Let me add another dimension to this debate. I have been an Associated Board Music Examiner for almost 10 years. The Board issue a detailed list of criteria for every graded examination and the examiners are standardised and moderated regularly to the criteria. Every candidate and teacher entering examination knows exactly what the examiner is looking for and can work precisely to that end. I am sure we could do something similar in brass band contests, which would take away the `blind` rehearsal time we all put in.

In my 30 odd years in banding I have been fortunate enough to win many contests as both a player and a conductor, but like many others I have probably lost 10 times that number and a good proportion of those I have felt that if I had known what the adjudicator was looking for beforehand I could have made a better job of it than the winning band.
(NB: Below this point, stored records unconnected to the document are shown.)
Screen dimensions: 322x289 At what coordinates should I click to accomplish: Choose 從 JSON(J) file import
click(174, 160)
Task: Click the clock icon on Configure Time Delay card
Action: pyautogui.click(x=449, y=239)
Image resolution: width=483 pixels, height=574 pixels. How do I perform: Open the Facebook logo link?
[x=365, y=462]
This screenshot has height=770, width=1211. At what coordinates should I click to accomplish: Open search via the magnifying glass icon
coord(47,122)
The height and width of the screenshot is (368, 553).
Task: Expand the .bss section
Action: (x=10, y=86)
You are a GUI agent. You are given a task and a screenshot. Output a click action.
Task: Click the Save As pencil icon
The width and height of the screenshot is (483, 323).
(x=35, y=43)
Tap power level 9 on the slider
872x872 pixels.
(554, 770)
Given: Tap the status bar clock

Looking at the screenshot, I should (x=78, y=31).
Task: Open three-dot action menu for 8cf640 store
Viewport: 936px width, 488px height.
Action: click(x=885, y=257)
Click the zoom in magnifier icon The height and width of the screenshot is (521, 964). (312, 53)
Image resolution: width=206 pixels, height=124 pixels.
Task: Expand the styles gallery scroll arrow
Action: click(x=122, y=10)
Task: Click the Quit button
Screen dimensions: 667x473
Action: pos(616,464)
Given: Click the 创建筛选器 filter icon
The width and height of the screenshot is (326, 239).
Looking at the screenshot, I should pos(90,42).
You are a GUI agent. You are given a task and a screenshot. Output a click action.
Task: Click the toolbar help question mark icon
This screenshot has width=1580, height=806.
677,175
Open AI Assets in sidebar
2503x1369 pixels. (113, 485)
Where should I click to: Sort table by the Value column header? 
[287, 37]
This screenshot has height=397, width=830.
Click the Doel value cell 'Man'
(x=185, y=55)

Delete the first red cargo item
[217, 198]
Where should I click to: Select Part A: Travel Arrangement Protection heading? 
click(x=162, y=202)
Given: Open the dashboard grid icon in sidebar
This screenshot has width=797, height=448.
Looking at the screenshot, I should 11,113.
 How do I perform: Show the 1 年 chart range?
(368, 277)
The issuing of criteria could take several forms. The Association of Adjudicators could issue broad outlines for each section and standardise each adjudicator to conform to them, or an individual adjudicator could set out his own criteria in written form to be distributed to competing bands several weeks prior to the contest. These details could vary from one adjudicator to another, but that wouldn't matter as the bands would know in advance who was adjudicating and what he was looking for.

The comments I made in Troon did receive some derision. An eminent name said to me on the day `Ey what's all this about adjudicators telling the bands in advance about how the piece should go?` as if it was totally outrageous to even suggest such a naive idea, and the report in the BB made a comment about keeping the Association busy for months dealing with it. I say to both, Why not? if the end result is to make contests fairer and to reduce the effect of a single opinion on the overall result then let's at least discuss it.

The Cambridge Contest has been very innovative in its adjudication system, a system with which I totally agree, but in my opinion it can still be improved and this is a way of doing it. But more to the point, the hours and hours of rehearsal time that all levels of bands put into contesting, particularly the Area Contest series, would be time better spent and take away some of the lottery element in our contests.

It would be interesting just to see what other people think of this and if it is consigned to the waste bin, so be it, but at least it shows we can still think about improving our system without being too radical in the overall structure.